▶ [Work item]: Once you have read the data below, please repeat all of it exactly.

Recorded data:
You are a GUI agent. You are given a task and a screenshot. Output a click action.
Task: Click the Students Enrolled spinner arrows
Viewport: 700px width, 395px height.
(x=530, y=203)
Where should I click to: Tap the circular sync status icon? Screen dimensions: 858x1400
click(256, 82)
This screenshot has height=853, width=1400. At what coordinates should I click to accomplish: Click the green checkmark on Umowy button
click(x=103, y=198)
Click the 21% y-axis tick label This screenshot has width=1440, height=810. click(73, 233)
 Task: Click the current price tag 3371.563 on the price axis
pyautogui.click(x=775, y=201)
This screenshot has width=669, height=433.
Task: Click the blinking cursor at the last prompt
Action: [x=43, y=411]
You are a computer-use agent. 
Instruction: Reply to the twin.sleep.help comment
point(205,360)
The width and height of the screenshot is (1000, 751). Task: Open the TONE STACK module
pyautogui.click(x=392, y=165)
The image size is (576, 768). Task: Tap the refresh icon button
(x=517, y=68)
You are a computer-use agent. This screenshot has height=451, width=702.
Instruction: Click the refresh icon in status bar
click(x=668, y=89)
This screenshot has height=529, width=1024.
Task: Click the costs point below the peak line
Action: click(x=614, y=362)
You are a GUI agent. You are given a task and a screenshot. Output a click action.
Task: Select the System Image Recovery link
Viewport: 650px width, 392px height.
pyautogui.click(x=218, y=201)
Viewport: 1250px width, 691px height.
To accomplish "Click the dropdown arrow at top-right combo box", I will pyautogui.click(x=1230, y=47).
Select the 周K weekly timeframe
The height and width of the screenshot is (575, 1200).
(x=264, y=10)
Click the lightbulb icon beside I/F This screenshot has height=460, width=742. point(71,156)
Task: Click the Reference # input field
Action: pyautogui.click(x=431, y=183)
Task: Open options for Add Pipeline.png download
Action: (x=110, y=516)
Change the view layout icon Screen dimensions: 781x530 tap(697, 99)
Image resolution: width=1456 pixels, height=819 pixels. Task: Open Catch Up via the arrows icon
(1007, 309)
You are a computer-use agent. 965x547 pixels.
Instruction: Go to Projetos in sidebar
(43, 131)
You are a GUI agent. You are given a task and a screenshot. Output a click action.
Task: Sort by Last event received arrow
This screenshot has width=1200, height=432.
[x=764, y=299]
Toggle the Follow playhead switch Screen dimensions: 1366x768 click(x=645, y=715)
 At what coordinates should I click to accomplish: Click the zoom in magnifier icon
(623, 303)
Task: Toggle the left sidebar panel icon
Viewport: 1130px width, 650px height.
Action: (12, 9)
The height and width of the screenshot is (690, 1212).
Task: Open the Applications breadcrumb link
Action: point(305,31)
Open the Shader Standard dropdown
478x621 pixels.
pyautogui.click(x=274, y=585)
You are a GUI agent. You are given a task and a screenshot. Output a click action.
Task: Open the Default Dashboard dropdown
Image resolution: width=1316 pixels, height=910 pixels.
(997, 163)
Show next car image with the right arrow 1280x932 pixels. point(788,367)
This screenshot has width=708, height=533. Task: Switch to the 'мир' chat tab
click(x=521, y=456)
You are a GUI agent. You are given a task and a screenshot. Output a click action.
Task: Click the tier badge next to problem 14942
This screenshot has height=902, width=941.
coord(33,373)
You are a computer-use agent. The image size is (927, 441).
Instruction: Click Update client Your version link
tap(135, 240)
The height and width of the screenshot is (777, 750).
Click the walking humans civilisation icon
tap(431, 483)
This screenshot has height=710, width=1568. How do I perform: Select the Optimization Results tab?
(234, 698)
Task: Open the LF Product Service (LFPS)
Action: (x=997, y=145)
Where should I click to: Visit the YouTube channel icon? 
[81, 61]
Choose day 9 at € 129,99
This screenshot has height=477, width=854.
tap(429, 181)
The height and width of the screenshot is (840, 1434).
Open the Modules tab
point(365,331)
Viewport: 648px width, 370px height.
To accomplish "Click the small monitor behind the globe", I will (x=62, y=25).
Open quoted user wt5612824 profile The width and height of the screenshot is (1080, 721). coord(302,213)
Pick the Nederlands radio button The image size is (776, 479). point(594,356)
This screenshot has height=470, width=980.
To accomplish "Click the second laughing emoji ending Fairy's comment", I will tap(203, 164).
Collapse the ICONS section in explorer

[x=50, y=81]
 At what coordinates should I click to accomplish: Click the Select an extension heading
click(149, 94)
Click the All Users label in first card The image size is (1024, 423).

▶ [Task response]:
You are a GUI agent. You are given a task and a screenshot. Output a click action.
Task: Click the Students Enrolled spinner arrows
Viewport: 700px width, 395px height.
(x=530, y=203)
Where should I click to: Tap the circular sync status icon? Screen dimensions: 858x1400
click(256, 82)
This screenshot has height=853, width=1400. At what coordinates should I click to accomplish: Click the green checkmark on Umowy button
click(x=103, y=198)
Click the 21% y-axis tick label This screenshot has width=1440, height=810. click(73, 233)
 Task: Click the current price tag 3371.563 on the price axis
pyautogui.click(x=775, y=201)
This screenshot has width=669, height=433.
Task: Click the blinking cursor at the last prompt
Action: [x=43, y=411]
You are a computer-use agent. 
Instruction: Reply to the twin.sleep.help comment
point(205,360)
The width and height of the screenshot is (1000, 751). Task: Open the TONE STACK module
pyautogui.click(x=392, y=165)
The image size is (576, 768). Task: Tap the refresh icon button
(x=517, y=68)
You are a computer-use agent. This screenshot has height=451, width=702.
Instruction: Click the refresh icon in status bar
click(x=668, y=89)
This screenshot has height=529, width=1024.
Task: Click the costs point below the peak line
Action: click(x=614, y=362)
You are a GUI agent. You are given a task and a screenshot. Output a click action.
Task: Select the System Image Recovery link
Viewport: 650px width, 392px height.
pyautogui.click(x=218, y=201)
Viewport: 1250px width, 691px height.
To accomplish "Click the dropdown arrow at top-right combo box", I will pyautogui.click(x=1230, y=47).
Select the 周K weekly timeframe
The height and width of the screenshot is (575, 1200).
(x=264, y=10)
Click the lightbulb icon beside I/F This screenshot has height=460, width=742. point(71,156)
Task: Click the Reference # input field
Action: pyautogui.click(x=431, y=183)
Task: Open options for Add Pipeline.png download
Action: (x=110, y=516)
Change the view layout icon Screen dimensions: 781x530 tap(697, 99)
Image resolution: width=1456 pixels, height=819 pixels. Task: Open Catch Up via the arrows icon
(1007, 309)
You are a computer-use agent. 965x547 pixels.
Instruction: Go to Projetos in sidebar
(43, 131)
You are a GUI agent. You are given a task and a screenshot. Output a click action.
Task: Sort by Last event received arrow
This screenshot has width=1200, height=432.
[x=764, y=299]
Toggle the Follow playhead switch Screen dimensions: 1366x768 click(x=645, y=715)
 At what coordinates should I click to accomplish: Click the zoom in magnifier icon
(623, 303)
Task: Toggle the left sidebar panel icon
Viewport: 1130px width, 650px height.
Action: (12, 9)
The height and width of the screenshot is (690, 1212).
Task: Open the Applications breadcrumb link
Action: point(305,31)
Open the Shader Standard dropdown
478x621 pixels.
pyautogui.click(x=274, y=585)
You are a GUI agent. You are given a task and a screenshot. Output a click action.
Task: Open the Default Dashboard dropdown
Image resolution: width=1316 pixels, height=910 pixels.
(997, 163)
Show next car image with the right arrow 1280x932 pixels. point(788,367)
This screenshot has width=708, height=533. Task: Switch to the 'мир' chat tab
click(x=521, y=456)
You are a GUI agent. You are given a task and a screenshot. Output a click action.
Task: Click the tier badge next to problem 14942
This screenshot has height=902, width=941.
coord(33,373)
You are a computer-use agent. The image size is (927, 441).
Instruction: Click Update client Your version link
tap(135, 240)
The height and width of the screenshot is (777, 750).
Click the walking humans civilisation icon
tap(431, 483)
This screenshot has height=710, width=1568. How do I perform: Select the Optimization Results tab?
(234, 698)
Task: Open the LF Product Service (LFPS)
Action: (x=997, y=145)
Where should I click to: Visit the YouTube channel icon? 
[81, 61]
Choose day 9 at € 129,99
This screenshot has height=477, width=854.
tap(429, 181)
The height and width of the screenshot is (840, 1434).
Open the Modules tab
point(365,331)
Viewport: 648px width, 370px height.
To accomplish "Click the small monitor behind the globe", I will (x=62, y=25).
Open quoted user wt5612824 profile The width and height of the screenshot is (1080, 721). coord(302,213)
Pick the Nederlands radio button The image size is (776, 479). point(594,356)
This screenshot has height=470, width=980.
To accomplish "Click the second laughing emoji ending Fairy's comment", I will tap(203, 164).
Collapse the ICONS section in explorer

[x=50, y=81]
 At what coordinates should I click to accomplish: Click the Select an extension heading
click(149, 94)
Click the All Users label in first card The image size is (1024, 423).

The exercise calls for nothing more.